--- START ---

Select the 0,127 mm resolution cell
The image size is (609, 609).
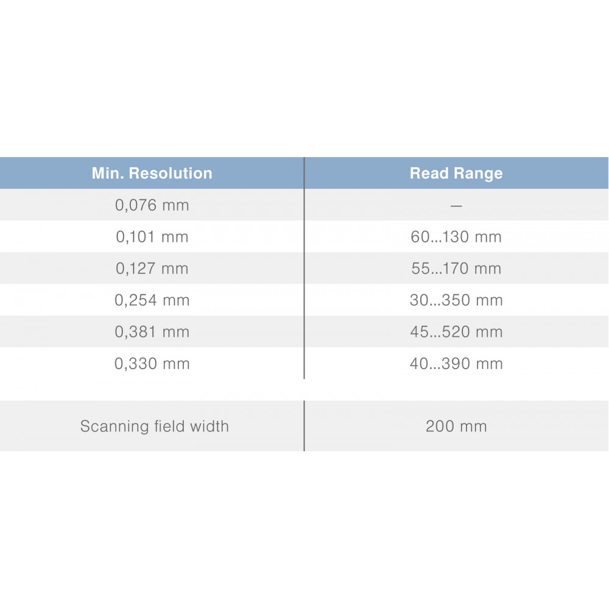click(x=152, y=269)
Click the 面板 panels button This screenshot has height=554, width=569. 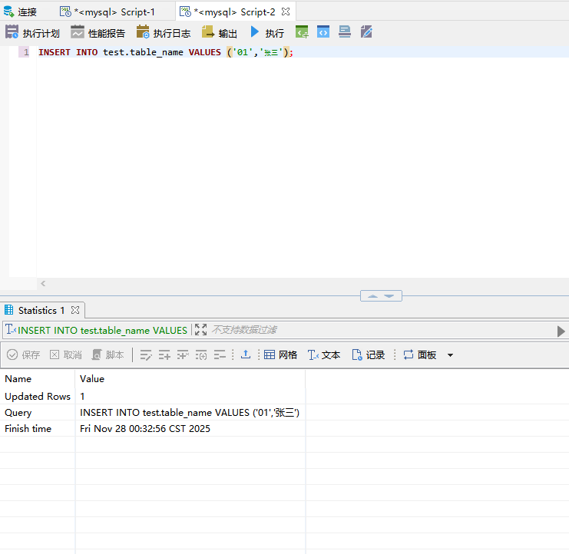click(x=419, y=354)
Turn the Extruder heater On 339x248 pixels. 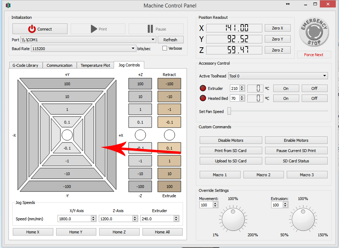pyautogui.click(x=286, y=88)
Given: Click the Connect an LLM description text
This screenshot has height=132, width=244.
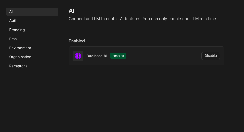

--- END ---

| Work to be completed |
Copy only the lines running from the one that holds "Given: Click the" through the last line of the data, and include both of those lines. Do not copy any pictures.

| Result |
Given: Click the Connect an LLM description text
This screenshot has height=132, width=244.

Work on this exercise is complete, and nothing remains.